Dalam momentum peringatan Hardikda kali ini di Aceh Singkil, layak kiranya kita mengenang dan merenung keberadaan empat tokoh pendidikan Aceh Singkil tempoe doeloe.
Keempat sosok tokoh itu, menurut catatan sejarah, telah berjuang mati-matian menggerakkan, melakukan terobosan, dan mereformasi pendidikan di Aceh Singkil.
Siapa mereka? Mereka adalah alumni Pesantren Darussalam, Labuhan Haji, anak didik Abuya Syekh Muda Waly al-Khalidy, yaitu Abuya H Bahauddin Tawar, Abuya H Baihaqi Batu Korong, Abuya Abdurrahman Pinto, dan Abuya Teungku Syekh H Zamzami Syam.
Keempat “pendekar” pendidikan plus dakwah itu, di era 60-an dan 70-an, sepakat dan sepaham serta bersinergi “membumikan” sekolah-sekolah pendidikan agama di wilayah Singkil yang beberapa dekade perkembangannya sempat meredup.
Dengan iktikad dan tekad bulat mereka, alhamdulillah, telah melahirkan karya nyata. Di mana-mana, seantero pelosok wilayah Singkil, kembali berdiri dan hidup sekolah agama atau lazim disebut dengan madrasah atau balai pengajian.
Dengan hidupnya madrasah-madrasah tadi, tak pelak membuat pendidikan dan kehidupan beragama di daerah yang berjuluk Nagari Syekh Abdurrauf itu kembali bergairah, dinamis, dan mencapai kemajuan yang signifikan. Bahkan, sangat transformatif.
Inilah yang kemudian melahirkan beberapa ustaz atau ulama yang sekarang berkiprah di wilayah Aceh Singkil. Dengan kata lain, ustaz-ustaz atau para ulama ini, merupakan hasil torehan atau didikan tangan dingin ke empat pendekar pendidikan tadi.

Entri set data:
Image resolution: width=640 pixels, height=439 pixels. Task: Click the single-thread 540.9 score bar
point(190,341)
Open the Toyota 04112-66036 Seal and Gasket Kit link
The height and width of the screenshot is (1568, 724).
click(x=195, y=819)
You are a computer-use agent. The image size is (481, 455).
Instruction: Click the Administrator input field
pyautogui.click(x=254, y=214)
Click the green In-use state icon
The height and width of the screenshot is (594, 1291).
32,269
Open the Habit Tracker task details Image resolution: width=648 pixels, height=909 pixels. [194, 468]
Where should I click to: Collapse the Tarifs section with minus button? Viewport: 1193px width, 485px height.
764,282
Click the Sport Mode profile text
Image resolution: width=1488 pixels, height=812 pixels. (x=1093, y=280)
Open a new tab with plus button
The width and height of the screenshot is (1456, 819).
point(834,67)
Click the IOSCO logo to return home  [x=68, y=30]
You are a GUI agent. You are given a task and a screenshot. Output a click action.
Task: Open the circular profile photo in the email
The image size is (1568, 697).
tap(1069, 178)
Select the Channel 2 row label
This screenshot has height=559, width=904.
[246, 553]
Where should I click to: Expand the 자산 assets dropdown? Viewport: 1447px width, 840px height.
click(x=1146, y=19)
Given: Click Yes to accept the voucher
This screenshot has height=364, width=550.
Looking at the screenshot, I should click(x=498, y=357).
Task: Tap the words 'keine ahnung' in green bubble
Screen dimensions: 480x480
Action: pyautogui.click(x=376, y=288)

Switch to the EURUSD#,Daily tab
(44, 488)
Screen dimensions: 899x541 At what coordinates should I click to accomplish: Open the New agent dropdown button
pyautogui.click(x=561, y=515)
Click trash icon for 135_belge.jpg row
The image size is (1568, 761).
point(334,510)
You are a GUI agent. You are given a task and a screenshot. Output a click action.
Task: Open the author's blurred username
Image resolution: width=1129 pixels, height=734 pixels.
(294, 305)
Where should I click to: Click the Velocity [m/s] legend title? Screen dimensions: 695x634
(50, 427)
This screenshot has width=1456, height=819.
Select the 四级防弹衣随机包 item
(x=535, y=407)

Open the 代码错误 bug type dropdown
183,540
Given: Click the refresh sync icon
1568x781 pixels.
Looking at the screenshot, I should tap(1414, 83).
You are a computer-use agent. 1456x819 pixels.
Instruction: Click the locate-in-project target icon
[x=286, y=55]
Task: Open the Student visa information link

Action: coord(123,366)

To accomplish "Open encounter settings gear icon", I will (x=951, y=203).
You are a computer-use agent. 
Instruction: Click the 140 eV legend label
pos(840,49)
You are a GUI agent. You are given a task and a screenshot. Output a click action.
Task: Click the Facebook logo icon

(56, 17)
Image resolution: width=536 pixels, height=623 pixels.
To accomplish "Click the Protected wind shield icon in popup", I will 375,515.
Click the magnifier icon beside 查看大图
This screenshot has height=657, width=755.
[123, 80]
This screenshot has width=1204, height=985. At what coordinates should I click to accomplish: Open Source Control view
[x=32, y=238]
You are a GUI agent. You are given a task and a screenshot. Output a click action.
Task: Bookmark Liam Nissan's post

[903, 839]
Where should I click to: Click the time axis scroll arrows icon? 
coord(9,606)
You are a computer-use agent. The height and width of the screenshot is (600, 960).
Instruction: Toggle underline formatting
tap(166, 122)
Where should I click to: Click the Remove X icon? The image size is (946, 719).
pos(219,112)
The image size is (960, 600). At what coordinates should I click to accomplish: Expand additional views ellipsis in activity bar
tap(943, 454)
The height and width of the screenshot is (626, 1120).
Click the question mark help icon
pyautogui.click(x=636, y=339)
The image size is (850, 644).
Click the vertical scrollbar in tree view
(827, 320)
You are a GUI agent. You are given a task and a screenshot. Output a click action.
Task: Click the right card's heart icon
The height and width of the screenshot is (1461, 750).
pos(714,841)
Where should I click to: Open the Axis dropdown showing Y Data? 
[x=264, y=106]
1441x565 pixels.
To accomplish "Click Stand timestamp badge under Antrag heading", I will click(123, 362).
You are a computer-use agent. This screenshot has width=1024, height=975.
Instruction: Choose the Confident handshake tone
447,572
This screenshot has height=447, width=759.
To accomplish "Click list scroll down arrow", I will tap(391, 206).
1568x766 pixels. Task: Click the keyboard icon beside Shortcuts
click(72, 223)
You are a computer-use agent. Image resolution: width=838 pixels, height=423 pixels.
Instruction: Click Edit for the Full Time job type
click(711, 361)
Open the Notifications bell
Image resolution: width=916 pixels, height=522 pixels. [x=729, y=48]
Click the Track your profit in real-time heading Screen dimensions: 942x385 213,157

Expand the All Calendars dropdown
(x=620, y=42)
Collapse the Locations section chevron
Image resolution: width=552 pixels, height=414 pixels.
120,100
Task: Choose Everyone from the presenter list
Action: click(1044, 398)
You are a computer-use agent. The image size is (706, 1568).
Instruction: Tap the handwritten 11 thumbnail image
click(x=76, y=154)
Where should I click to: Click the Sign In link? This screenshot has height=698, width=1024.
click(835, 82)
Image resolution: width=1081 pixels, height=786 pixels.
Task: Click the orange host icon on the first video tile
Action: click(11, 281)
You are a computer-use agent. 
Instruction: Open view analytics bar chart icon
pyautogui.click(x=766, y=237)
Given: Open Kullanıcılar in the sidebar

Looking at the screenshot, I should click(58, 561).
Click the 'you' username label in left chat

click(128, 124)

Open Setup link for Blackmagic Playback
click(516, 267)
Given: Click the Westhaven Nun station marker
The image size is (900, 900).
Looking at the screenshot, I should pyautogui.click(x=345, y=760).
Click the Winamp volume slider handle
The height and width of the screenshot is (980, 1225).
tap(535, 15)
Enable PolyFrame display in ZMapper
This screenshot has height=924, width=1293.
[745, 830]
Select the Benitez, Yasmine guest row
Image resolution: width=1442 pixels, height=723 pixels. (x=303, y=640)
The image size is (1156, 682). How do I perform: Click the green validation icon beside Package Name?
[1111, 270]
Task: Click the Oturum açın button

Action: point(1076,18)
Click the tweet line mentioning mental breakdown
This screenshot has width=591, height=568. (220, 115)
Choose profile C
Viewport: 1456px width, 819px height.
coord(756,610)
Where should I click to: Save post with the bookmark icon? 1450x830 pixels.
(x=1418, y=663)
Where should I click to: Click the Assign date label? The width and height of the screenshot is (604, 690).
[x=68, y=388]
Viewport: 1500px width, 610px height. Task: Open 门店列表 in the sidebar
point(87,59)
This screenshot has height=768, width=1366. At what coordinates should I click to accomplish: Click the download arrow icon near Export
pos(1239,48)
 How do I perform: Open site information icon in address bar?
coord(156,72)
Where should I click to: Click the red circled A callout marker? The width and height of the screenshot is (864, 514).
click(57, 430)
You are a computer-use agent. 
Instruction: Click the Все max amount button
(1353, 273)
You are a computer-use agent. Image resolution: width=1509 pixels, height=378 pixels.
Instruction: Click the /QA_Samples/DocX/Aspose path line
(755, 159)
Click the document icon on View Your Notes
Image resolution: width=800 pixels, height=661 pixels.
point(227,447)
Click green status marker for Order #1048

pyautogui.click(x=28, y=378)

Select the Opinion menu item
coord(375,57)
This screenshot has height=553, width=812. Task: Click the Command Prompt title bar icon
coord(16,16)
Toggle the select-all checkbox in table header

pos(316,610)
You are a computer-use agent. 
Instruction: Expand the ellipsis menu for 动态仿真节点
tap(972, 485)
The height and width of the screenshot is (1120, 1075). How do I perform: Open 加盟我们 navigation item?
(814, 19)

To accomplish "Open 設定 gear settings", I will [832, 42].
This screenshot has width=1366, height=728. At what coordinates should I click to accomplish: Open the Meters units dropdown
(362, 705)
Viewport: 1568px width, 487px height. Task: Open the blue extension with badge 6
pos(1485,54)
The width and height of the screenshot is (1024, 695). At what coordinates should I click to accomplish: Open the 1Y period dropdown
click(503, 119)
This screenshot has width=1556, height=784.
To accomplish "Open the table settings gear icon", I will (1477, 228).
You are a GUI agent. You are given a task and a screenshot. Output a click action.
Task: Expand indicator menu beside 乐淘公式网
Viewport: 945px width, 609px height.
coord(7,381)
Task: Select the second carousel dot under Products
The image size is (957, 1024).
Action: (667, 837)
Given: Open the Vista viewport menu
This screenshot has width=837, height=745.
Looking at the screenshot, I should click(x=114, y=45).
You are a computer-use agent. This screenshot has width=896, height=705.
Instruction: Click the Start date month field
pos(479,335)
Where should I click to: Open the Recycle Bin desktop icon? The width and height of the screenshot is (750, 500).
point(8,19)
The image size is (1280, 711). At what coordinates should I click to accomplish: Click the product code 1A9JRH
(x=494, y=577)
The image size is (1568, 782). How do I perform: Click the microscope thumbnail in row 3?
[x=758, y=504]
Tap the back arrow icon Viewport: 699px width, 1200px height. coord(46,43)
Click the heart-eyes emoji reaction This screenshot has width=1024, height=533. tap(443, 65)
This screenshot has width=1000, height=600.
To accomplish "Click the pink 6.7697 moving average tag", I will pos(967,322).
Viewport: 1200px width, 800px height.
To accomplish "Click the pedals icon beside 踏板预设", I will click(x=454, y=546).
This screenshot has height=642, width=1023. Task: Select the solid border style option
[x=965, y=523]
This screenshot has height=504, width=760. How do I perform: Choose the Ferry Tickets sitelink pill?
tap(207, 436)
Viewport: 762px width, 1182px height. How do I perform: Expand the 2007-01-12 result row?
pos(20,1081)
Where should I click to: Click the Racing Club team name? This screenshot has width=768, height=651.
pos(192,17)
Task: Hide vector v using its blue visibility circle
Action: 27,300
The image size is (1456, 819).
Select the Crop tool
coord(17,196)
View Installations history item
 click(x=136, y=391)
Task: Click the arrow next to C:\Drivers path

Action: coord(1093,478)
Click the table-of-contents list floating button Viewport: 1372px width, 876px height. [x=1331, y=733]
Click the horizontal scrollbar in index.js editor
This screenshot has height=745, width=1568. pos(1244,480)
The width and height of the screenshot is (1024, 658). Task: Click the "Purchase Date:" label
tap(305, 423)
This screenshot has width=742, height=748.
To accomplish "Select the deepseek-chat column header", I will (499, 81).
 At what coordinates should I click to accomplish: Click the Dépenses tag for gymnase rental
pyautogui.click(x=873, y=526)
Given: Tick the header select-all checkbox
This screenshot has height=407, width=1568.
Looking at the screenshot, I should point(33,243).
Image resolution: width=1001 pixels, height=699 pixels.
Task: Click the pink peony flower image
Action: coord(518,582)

KETENTUAN LATIHAN:
1. Salin dengan tepat bagian tulisan tentang empat tokoh pendidikan Aceh Singkil yang dibuka dengan kata-kata yang memuat "Siapa mereka? Mereka" dan ditutup dengan "atau balai pengajian.".
2. Teruskan tulisan tentang empat tokoh pendidikan Aceh Singkil mulai dari kalimat terakhir yang tercantum.

DAFTAR JAWABAN:
1.
Siapa mereka? Mereka adalah alumni Pesantren Darussalam, Labuhan Haji, anak didik Abuya Syekh Muda Waly al-Khalidy, yaitu Abuya H Bahauddin Tawar, Abuya H Baihaqi Batu Korong, Abuya Abdurrahman Pinto, dan Abuya Teungku Syekh H Zamzami Syam.
Keempat “pendekar” pendidikan plus dakwah itu, di era 60-an dan 70-an, sepakat dan sepaham serta bersinergi “membumikan” sekolah-sekolah pendidikan agama di wilayah Singkil yang beberapa dekade perkembangannya sempat meredup.
Dengan iktikad dan tekad bulat mereka, alhamdulillah, telah melahirkan karya nyata. Di mana-mana, seantero pelosok wilayah Singkil, kembali berdiri dan hidup sekolah agama atau lazim disebut dengan madrasah atau balai pengajian.

2.
Karena itu, keempat pelopor dan penggebrak pendidik madrasah, pesantren, dan balai pengajian di Aceh Singkil tersebut, agaknya layak dicatat dengan tinta emas dalam album lembaran sejarah pendidikan.
Pemerintah Kabupaten Aceh Singkil sudah sepantasnya menyematkan kepada mereka penghargaan sebagai “Bapak Pelopor Pendidikan di Aceh Singkil”.
Sebab, tak berlebihan jika dikatakan merekalah peletak tonggak sejarah pendidikan Islam berbentuk madrasah atau pesantren plus balai pengajian di Nagari Batuah ini.
Selanjutnya, mereka pula sosok yang telah berhasil membangun tradisi bahkan peradaban Islam dan keilmuan di Aceh Singkil yakni melalui madrasah, pesantren, dan balai-balai pengajian yang mereka bangun sekaligus mereka pula menjadi guru dan pimpinannya.
Sebab, dalam khazanah filosofi kebudayaan wilayah Singkil, ketika itu, madrasah, pesantren, dan balai pengajian memiliki peran yang sangat penting dalam struktur sosial masyarakat. Ia pilar kedua setelah rumah tangga dalam menanamkan dan membentuk nilai-nilai kemanusiaan di Singkil.
Madrasah, pesantren, dan balai-balai pengajian, ketika itu, tidak hanya sebagai sebuah lembaga dan wahana pendidikan keagamaan dan pendidikan semata, tetapi memiliki fungsi sebagai sarana tranformasi nilai-nilai keagamaan, budaya, dan sosial dalam masyarakat Singkil dan sekitarnya.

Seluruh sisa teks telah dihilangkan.